In appeal No.1, we agree with plaintiffs that the plain meaning of the provisions at issue in the CBAs is that, upon retirement, a retiree will receive the health insurance coverage that the retiree was receiving prior to retirement, until the retiree becomes eligible for Medicare (see id. at 353; Della Rocco v City of Schenectady, 252 AD2d 82, 84 [1998], lv dismissed 93 NY2d 1000 [1999]).
Also with respect to appeal No. 1, we note that the CBAs provided that, when certain retirees "reache[d] his or her sixty-fifth (65th) birthday and qualifie[d] for medical insurance under Social Security, the coverage shall be changed to that which is supplemental to Medicare." We agree with plaintiffs that the supplemental coverage provided for in the CBAs required that defendant provide health insurance coverage that, when combined with Medicare, equaled the health insurance benefits that the retirees enjoyed prior to qualifying for Medicare.
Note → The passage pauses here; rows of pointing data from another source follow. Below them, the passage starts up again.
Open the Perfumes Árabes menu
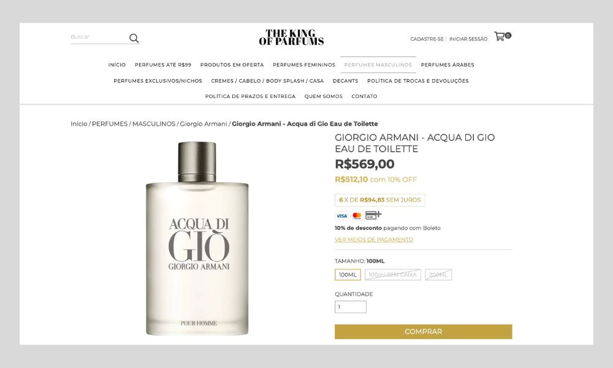 (447, 65)
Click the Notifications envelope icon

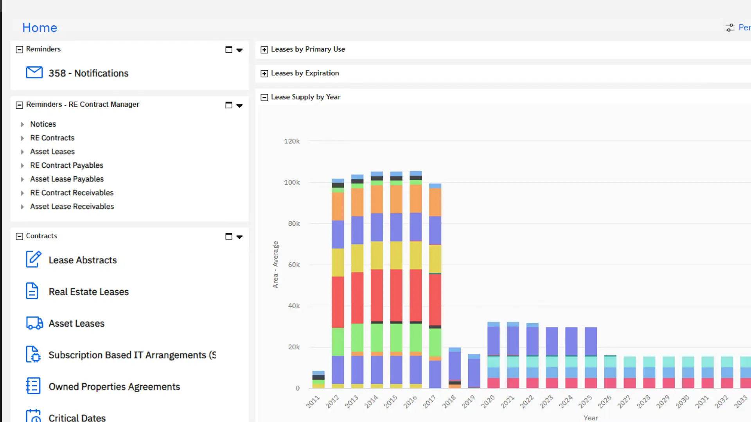[x=34, y=73]
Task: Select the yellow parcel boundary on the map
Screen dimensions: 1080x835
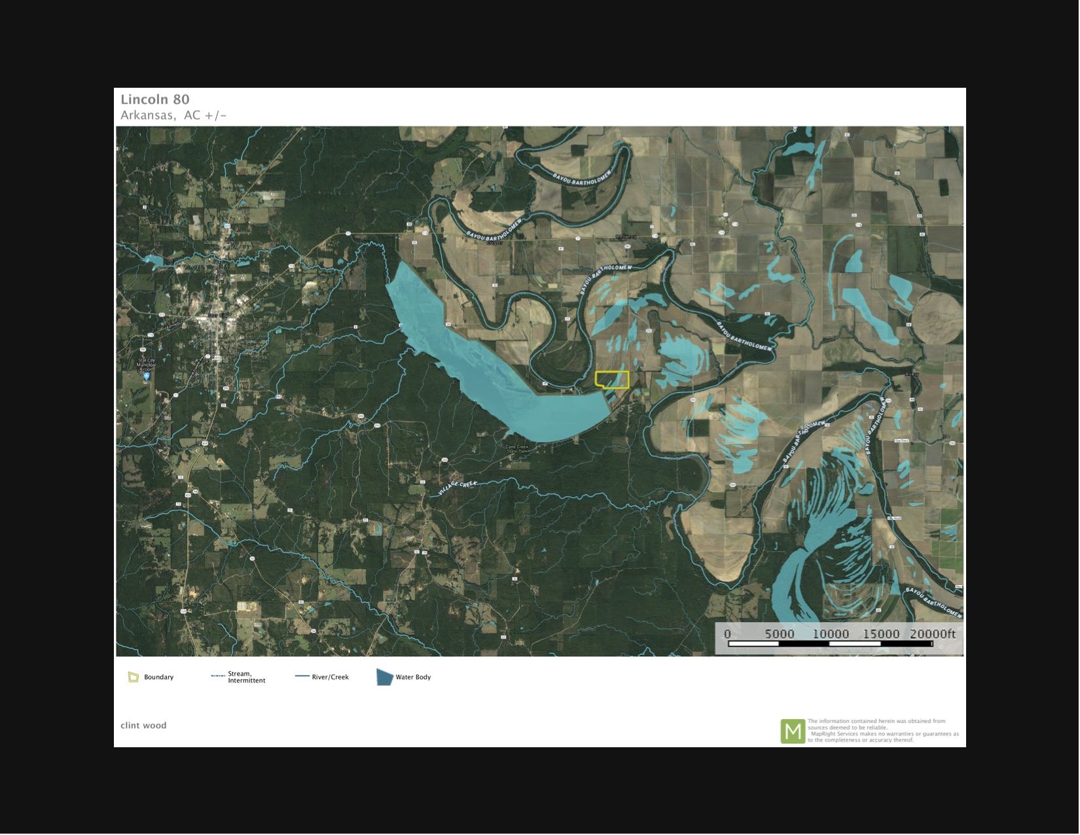Action: (x=612, y=380)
In interpreting a CBA, "it is logical to assume that the bargaining unit intended to insulate retirees from losing important insurance rights during subsequent negotiations by using language in each and every contract which fixed their rights to coverage as of the time they retired" (Della Rocco, 252 AD2d at 84). Additionally, this interpretation of the CBAs "give[s] fair meaning to all of the language employed by the parties to reach a practical interpretation of the expressions of the parties so that their reasonable expectations will be realized . . . [and does] not . . . leave one of its provisions substantially without force or effect" (Petracca v Petracca, 302 AD2d 576, 577 [2003]). In view of our determination that the CBAs prevented defendant from reducing the retirees' health insurance benefits during retirement and that the intent of the CBAs was to "fix [the retirees'] rights to coverage as of the time they retired" (Della Rocco, 252 AD2d at 84), we conclude that the provision for "coverage . . . which is supplemental to Medicare" means coverage that when combined with Medicare is equivalent to the health insurance coverage that the retirees enjoyed prior to becoming eligible for Medicare. Contrary to the court's determination, an interpretation of that provision to mean any coverage that defendant chooses to provide would defeat the reasonable expectations of the parties and render the "provision[ ] substantially without force or effect" (Petracca, 302 AD2d at 577). Plaintiffs thus are entitled to declarations in their favor in accordance with our decision. In addition, we remit the matter to Supreme Court for further proceedings in accordance with the relief sought in the second cause of action.
In light of our determination in appeal No. 1, we dismiss as moot the appeal from the order in appeal No. 2. Present—Smith, J.P., Peradotto, Lindley, Valentino and Whalen, JJ.